Fiore’s flagship Pan Mine is producing gold (1,602 ounces of gold in September), and Fiore is ramping up ore production with the goal of achieving a steady-state mining rate of 14,000 tons of ore per day by January 2018 (with projected gold production of 35-40,000 ounces in fiscal 2018; October 2017 through September 2018). Fiore is also committed to exploration at Pan through infill and extension drilling near the existing North, Central and South pits.
While Pan offers Fiore a producing asset and cash flow, the real juice for Fiore sits 13km to the southeast of Pan at its 100% owned Gold Rock deposit. Gold Rock has a historical resource of 343,000 ounces Au consisting of 18.1 million measured and indicated tonnes of 0.58 gram gold per tonne, and another 409,000 ounces Au inferred consisting of 30.5 million tonnes grading 0.41 gram gold.
In a recent interview, Fiore Gold CEO Tim Warman offered the following comments about Gold Rock:
“The mineralization we see at Gold Rock in the open pit runs for ten kilometres from one end of the property to the other. And that same geology and structure continues north to Kinross Gold’s Bald Mountain mine which has 2.2 million oz. gold in reserves. So we believe Gold Rock is very prospective,”
All drilling permits are in place for Gold Rock, and Fiore is planning a drilling program beginning in Q1 2018 (March) to expand the existing resource – an updated resource estimate for Gold Rock is planned for late 2018. The federal mine permitting process is also nearing completion with the EIS Record of Decision, expected in Q1 2018.

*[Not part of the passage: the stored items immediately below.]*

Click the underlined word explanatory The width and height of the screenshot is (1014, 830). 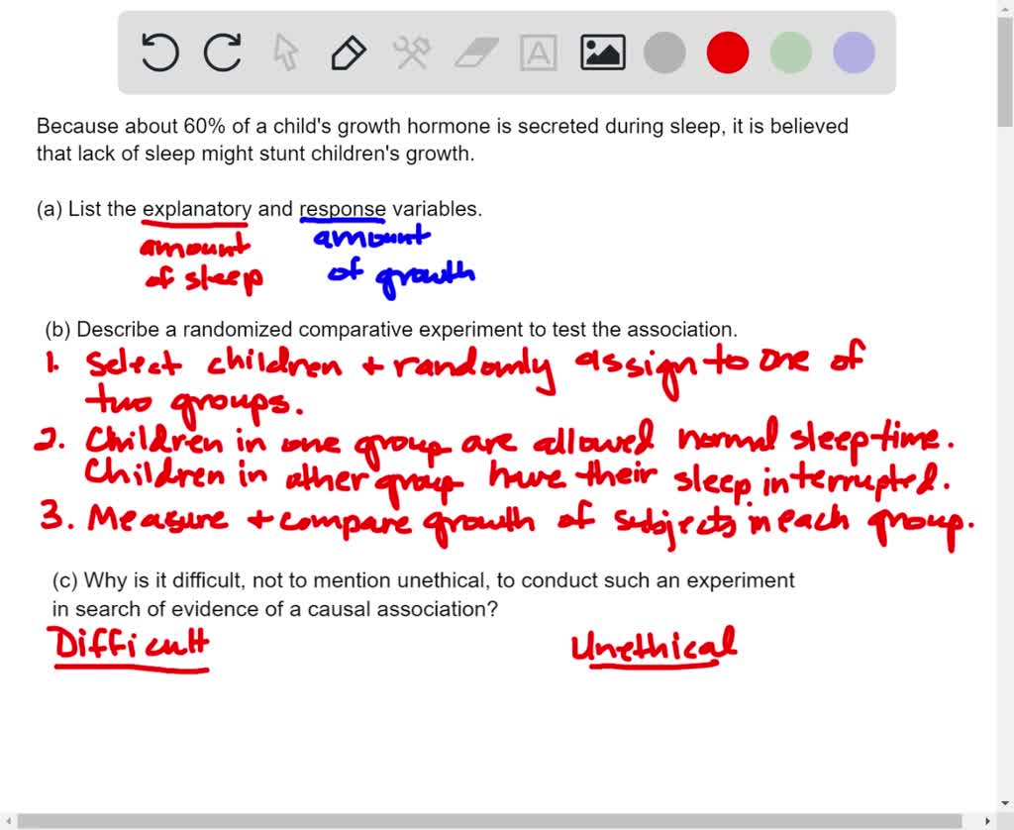(x=196, y=209)
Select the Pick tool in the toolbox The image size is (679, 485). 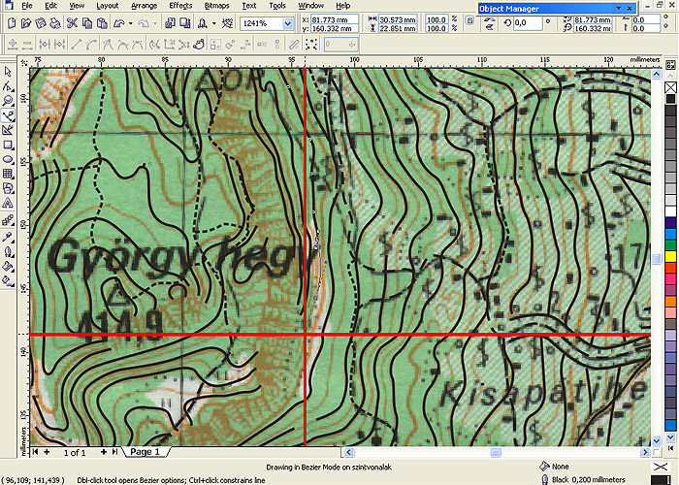click(8, 72)
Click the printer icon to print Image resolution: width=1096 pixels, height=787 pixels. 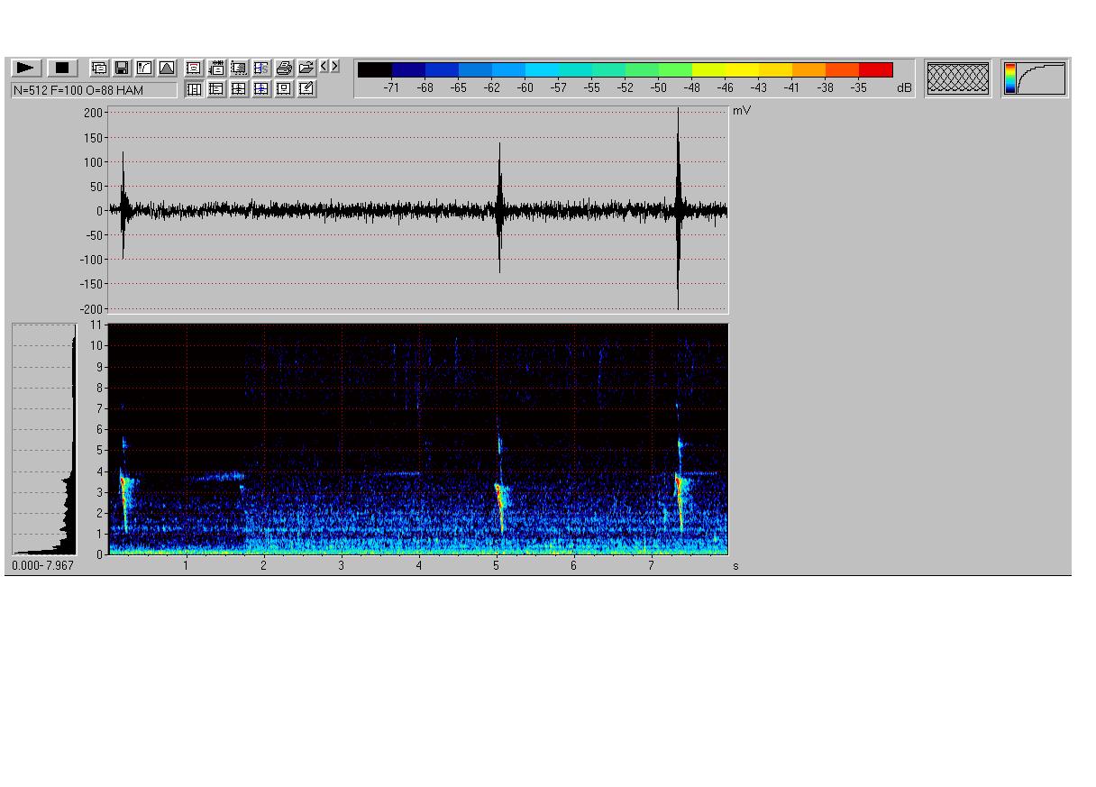click(x=284, y=68)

The Fiore/Kinross connection hasn’t been talked about much. However, Kinross took a 9.9% stake in Fiore as part of the GRP/Fiore combination financing. Moreover, Kinross’s Bald Mountain mine to the north has the same geology and structure as Gold Rock. Kinross is clearly interested in the exploration upside at Gold Rock. In the next couple of weeks, a joint exploration meeting between the Kinross Nevada team and Fiore is planned to occur on site at Gold Rock.
While Pan and Gold Rock are the primary focuses for Fiore right now, the third prong of the strategy to becoming a 150,000+ ounce gold producer is acquisitions. Warman has his eyes on a couple of potential acquisitions in the range of 40,000-60,000 ounces per year, in Nevada. The idea of forming a larger company by combining several smaller assets within the same geographic region (Nevada) is an attractive one because scale can help to unlock value that may not be otherwise available.
I’ll make no bones about it, Fiore shares are cheap at C$.70/share and a sub-C$50 million enterprise value. Fiore is barely trading at more than 1x projected 2018 sales (based on 35,000-40,000 ounces of gold production at Pan and a US$1275 gold price), and the exploration upside at both Pan and Gold Rock are being underestimated, in my opinion. Kinross took a 9.9% stake in Fiore for a reason, they clearly see substantial potential upside at Gold Rock.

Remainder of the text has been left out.